• _To do_
Can you format the lines below as a JSON list of strings, with one string per line and the blank lines left out?

• _Exercise material_
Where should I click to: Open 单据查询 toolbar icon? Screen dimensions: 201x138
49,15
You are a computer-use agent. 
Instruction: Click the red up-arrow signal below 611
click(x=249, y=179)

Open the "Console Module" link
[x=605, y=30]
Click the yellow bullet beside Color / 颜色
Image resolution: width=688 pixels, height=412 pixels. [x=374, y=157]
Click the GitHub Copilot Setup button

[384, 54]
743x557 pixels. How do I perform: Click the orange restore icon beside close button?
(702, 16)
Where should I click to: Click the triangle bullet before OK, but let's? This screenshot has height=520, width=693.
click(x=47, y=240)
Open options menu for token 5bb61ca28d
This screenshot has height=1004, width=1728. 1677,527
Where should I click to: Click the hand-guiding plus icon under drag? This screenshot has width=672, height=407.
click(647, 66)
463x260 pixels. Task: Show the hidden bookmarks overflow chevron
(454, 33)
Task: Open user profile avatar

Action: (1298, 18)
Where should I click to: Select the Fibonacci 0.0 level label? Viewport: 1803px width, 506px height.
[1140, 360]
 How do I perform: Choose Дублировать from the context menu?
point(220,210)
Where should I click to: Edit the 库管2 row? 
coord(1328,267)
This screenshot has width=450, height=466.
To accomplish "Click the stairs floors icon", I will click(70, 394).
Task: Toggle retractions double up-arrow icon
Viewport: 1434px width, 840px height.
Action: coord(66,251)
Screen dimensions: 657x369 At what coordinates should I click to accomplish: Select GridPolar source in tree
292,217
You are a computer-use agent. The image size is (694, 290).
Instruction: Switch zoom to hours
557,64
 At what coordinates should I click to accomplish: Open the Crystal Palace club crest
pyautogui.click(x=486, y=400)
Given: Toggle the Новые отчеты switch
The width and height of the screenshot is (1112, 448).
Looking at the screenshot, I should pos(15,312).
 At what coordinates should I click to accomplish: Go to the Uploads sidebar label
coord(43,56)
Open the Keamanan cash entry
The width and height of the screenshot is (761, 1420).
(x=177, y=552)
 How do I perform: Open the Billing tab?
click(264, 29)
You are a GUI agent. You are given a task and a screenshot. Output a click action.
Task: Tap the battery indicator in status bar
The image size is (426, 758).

• _Correct output_
[
  "Where should I click to: Open 单据查询 toolbar icon? Screen dimensions: 201x138",
  "49,15",
  "You are a computer-use agent. ",
  "Instruction: Click the red up-arrow signal below 611",
  "click(x=249, y=179)",
  "Open the \"Console Module\" link",
  "[x=605, y=30]",
  "Click the yellow bullet beside Color / 颜色",
  "Image resolution: width=688 pixels, height=412 pixels. [x=374, y=157]",
  "Click the GitHub Copilot Setup button",
  "[384, 54]",
  "743x557 pixels. How do I perform: Click the orange restore icon beside close button?",
  "(702, 16)",
  "Where should I click to: Click the triangle bullet before OK, but let's? This screenshot has height=520, width=693.",
  "click(x=47, y=240)",
  "Open options menu for token 5bb61ca28d",
  "This screenshot has height=1004, width=1728. 1677,527",
  "Where should I click to: Click the hand-guiding plus icon under drag? This screenshot has width=672, height=407.",
  "click(647, 66)",
  "463x260 pixels. Task: Show the hidden bookmarks overflow chevron",
  "(454, 33)",
  "Task: Open user profile avatar",
  "Action: (1298, 18)",
  "Where should I click to: Select the Fibonacci 0.0 level label? Viewport: 1803px width, 506px height.",
  "[1140, 360]",
  " How do I perform: Choose Дублировать from the context menu?",
  "point(220,210)",
  "Where should I click to: Edit the 库管2 row? ",
  "coord(1328,267)",
  "This screenshot has width=450, height=466.",
  "To accomplish \"Click the stairs floors icon\", I will click(70, 394).",
  "Task: Toggle retractions double up-arrow icon",
  "Viewport: 1434px width, 840px height.",
  "Action: coord(66,251)",
  "Screen dimensions: 657x369 At what coordinates should I click to accomplish: Select GridPolar source in tree",
  "292,217",
  "You are a computer-use agent. The image size is (694, 290).",
  "Instruction: Switch zoom to hours",
  "557,64",
  " At what coordinates should I click to accomplish: Open the Crystal Palace club crest",
  "pyautogui.click(x=486, y=400)",
  "Given: Toggle the Новые отчеты switch",
  "The width and height of the screenshot is (1112, 448).",
  "Looking at the screenshot, I should pos(15,312).",
  " At what coordinates should I click to accomplish: Go to the Uploads sidebar label",
  "coord(43,56)",
  "Open the Keamanan cash entry",
  "The width and height of the screenshot is (761, 1420).",
  "(x=177, y=552)",
  " How do I perform: Open the Billing tab?",
  "click(264, 29)",
  "You are a GUI agent. You are given a task and a screenshot. Output a click action.",
  "Task: Tap the battery indicator in status bar",
  "The image size is (426, 758)."
]